History is full of surprises, even regarding financial history. For example do you know that the only futures contracts you cannot trade are the ones on onions? This is not a joke but a serious piece of law, the Onion Futures Act passed on august 1958.

Indeed in 1955, two traders named Sam Seigel and Vincent Kosuga cornered the onion futures market on the Chicago Mercantile Exchange. As a response, onion producers lobbied the United States congress. Three years later futures contracts were banned. The law remains in effect today.

The most interesting thing with this financial delicacy is that it’s a unique opportunity to see the effects of futures contracts on the prices of the underlying (and impress your professor of derivatives). And the least we can say is that derivatives should be worshiped by both producers and consumers.
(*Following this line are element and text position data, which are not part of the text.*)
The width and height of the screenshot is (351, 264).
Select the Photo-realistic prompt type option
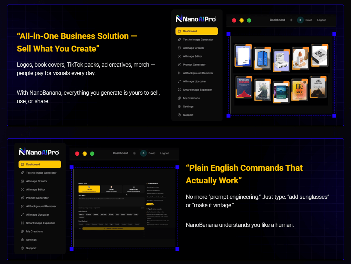pyautogui.click(x=134, y=189)
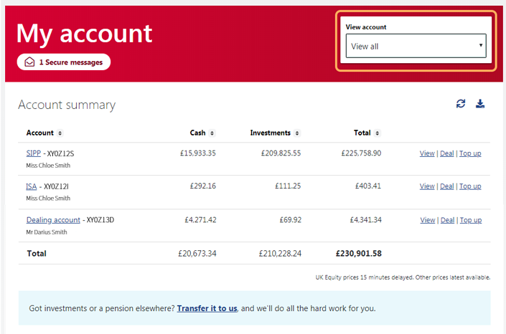
Task: Deal in the SIPP account
Action: (447, 153)
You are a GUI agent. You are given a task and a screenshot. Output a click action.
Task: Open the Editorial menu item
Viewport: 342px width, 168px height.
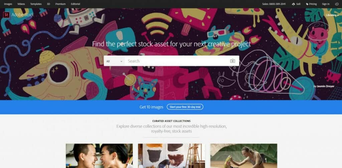75,4
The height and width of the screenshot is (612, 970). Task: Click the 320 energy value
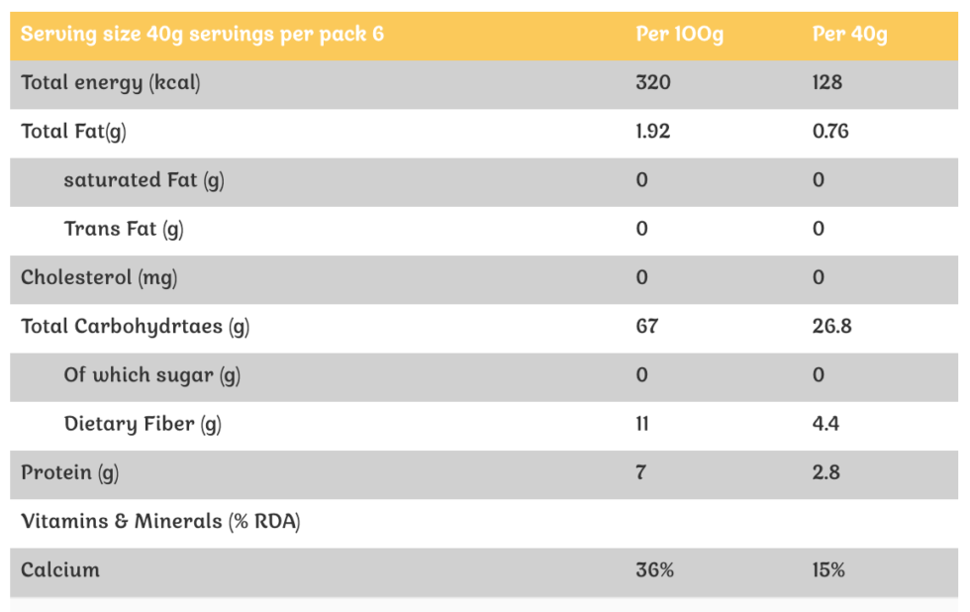coord(652,83)
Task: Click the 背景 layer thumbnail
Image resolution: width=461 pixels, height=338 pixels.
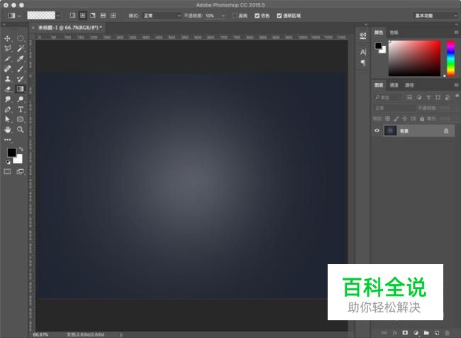Action: coord(390,131)
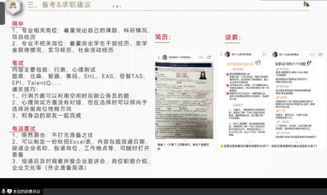Click the share icon in the 谈薪 post header
The height and width of the screenshot is (195, 327).
click(320, 54)
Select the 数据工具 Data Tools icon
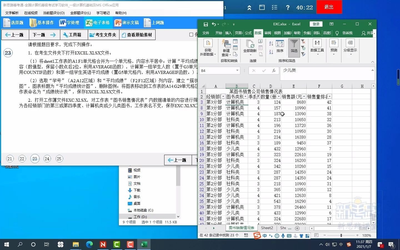 pos(317,46)
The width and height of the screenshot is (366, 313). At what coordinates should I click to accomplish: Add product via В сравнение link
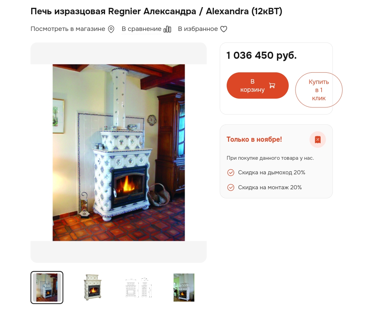141,29
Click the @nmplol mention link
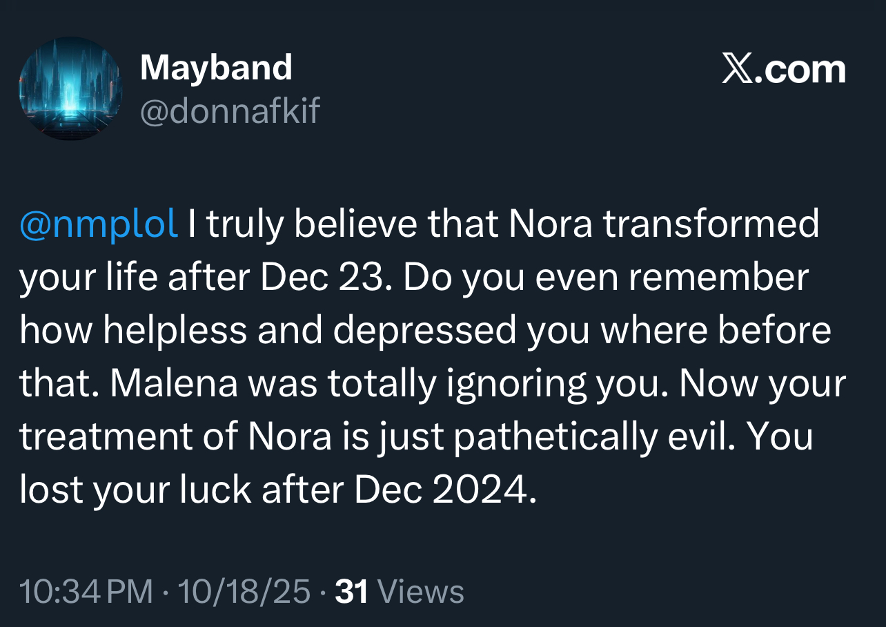886x627 pixels. pos(99,225)
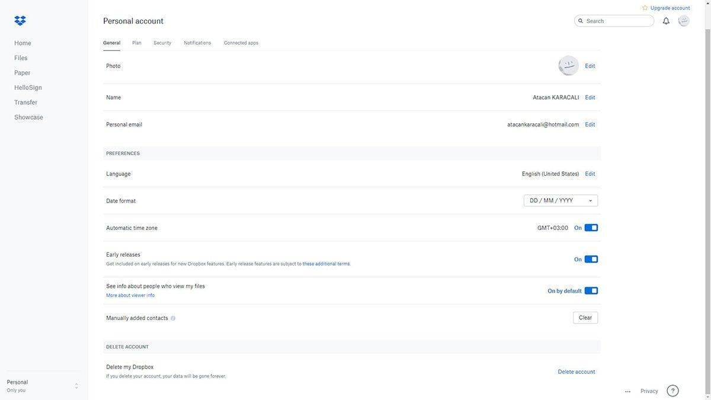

Let’s compare the monthly variations of the 50-lb bag of fresh onions in Chicago with other commodities or indexes:
– Crude Oil, the most traded commodity
– Corn, another popular food commodity
– The S&P500

Onion Crude OilSource: BSIC

Onion CornSource: BSIC

Onion & SPSource: BSIC

The results and consequences of such a high volatility for producers are so disastrous that even the son of one of the onion producer who lobbied the congress 60 years ago wishes futures contracts were in places:

“There probably has been more volatility since the ban […] I would think that a futures market for onions would make some sense today, even though my father was very much involved in getting rid of it.”
Futures are not simply tools for traders. They also constitute a very effective way to decrease price volatility and secure the revenues of producers.